* [REQUIRED TASK]:
Convert the lines of every entry below into a single numbered list. Omit blank lines and leave the pictures out.
━━━━━ EXERCISE MATERIALS
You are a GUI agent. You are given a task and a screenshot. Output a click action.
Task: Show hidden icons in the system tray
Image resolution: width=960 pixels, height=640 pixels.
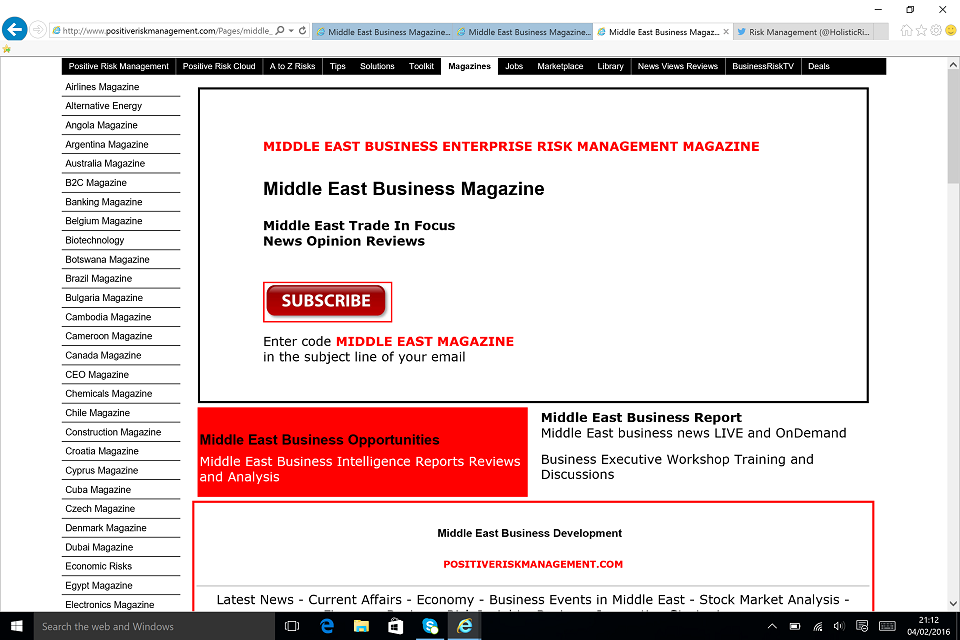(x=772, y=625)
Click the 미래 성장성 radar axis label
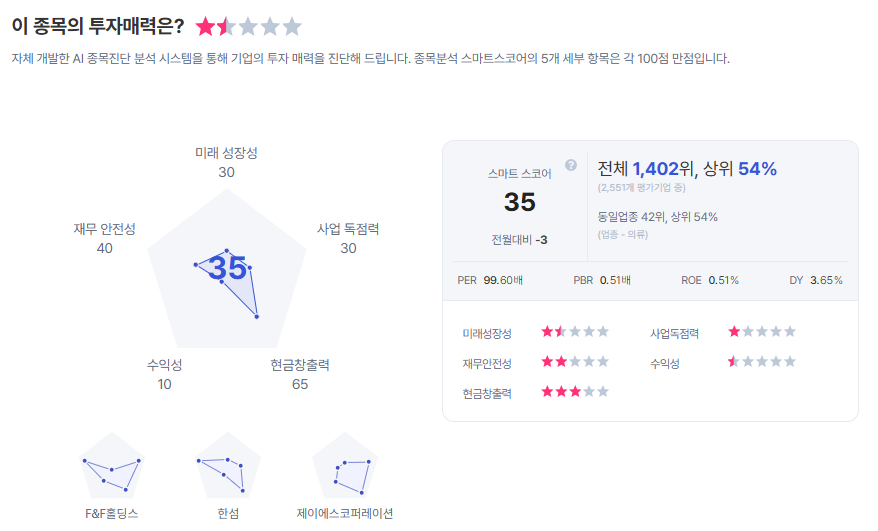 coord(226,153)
━━━━━━━━━━
* [TASK OUTPUT]:
1. You are a GUI agent. You are given a task and a screenshot. Output a click action.
2. Task: Show hidden icons in the system tray
3. Image resolution: width=960 pixels, height=640 pixels.
4. (x=772, y=625)
5. Click the 미래 성장성 radar axis label
6.  coord(226,153)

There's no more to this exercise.